Weight Watchers is going well. Or, I guess I should say that I am following the regimen well. My soul is not faring as well. I am a food addict. I have no doubt. I don't really look like one, I know. I am a respectable size eight. But no one can even fathom the amount of food I can sit down and eat. It is unbelievable. And the Weight Watchers program has made me realize how out of control my eating habits had become. So I am starting my fifth week today, and I am still hungry. Gnawing hunger. All day. I don't know what it means. Am I really hungry? Is it acid reflux? Am I a nut case, and is there some one out there right now preparing my bed at the nearest institution? I don't know...
All this comes together when I say this - I had to eat chocolate today. Don't get me wrong; I eat chocolate, in some form, every day of my life. And I will until the end, unless a doctor shows me cold hard evidence that I am severely allergic and it could kill me. Normally, I will just indulge in one or two Hershey kisses - usually the dark variety because that is just my fave. But today called for a higher dose of meds... 5 little mini chocolate candies (two mini Snickers, three mini Mars). Oh, and I can't forget about the half of a mini I had to eat because Madalyn declared she didn't like it after taking one bite.
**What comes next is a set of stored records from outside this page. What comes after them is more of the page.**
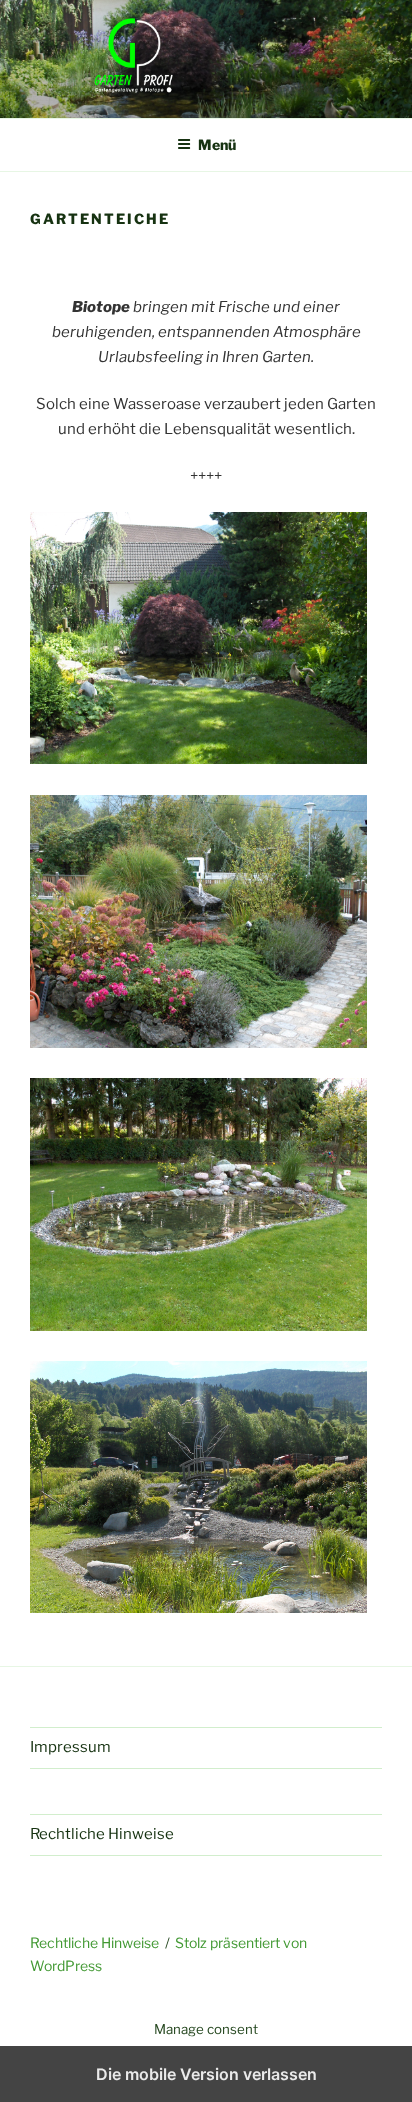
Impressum (70, 1747)
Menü (217, 144)
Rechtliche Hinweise (102, 1834)
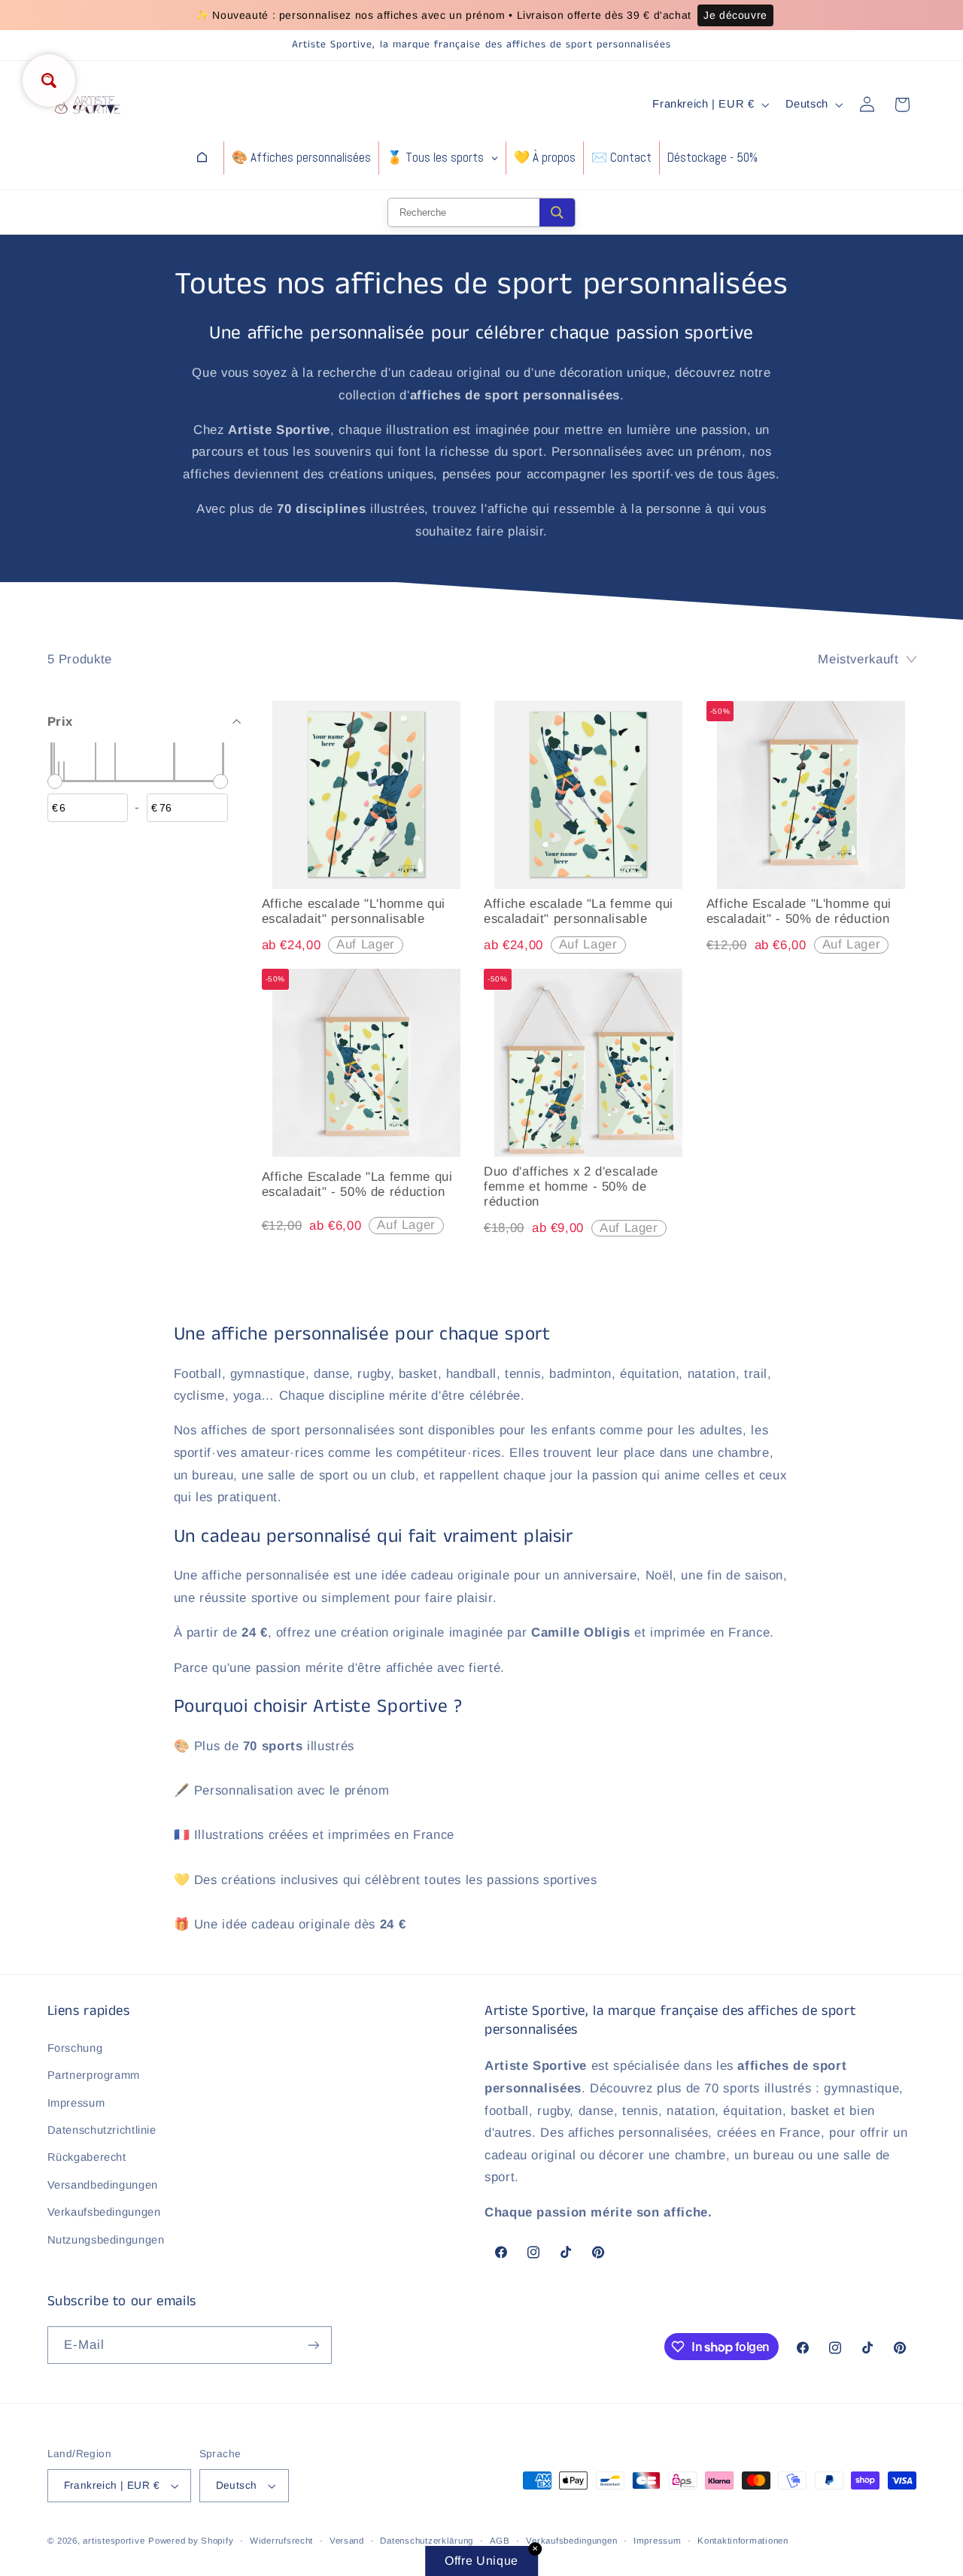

You didn't think I could throw it away, did you? That would be wasteful. It is times like these that if I hadn't been in the same room with her when she was born, I would have to ask where she came from. How can you not like anything chocolate? Unless it has coconut in it, and then I can excuse it. But chocolate, white fluffy nougat, and caramel all together - what's not to like???
Anywho. I have some monster snakes in my head right now. It is like this whole eating thing is breaking me down. I am losing weight - 5.5 pounds so far. But being forced into a different relationship with food is messing with my head. It is making me even more grumpy than I usually am. But I will continue on with a much healthier approach to my life. And hopefully as the pounds continue to come off, my dependence on things like chocolate will diminish. Maybe a little.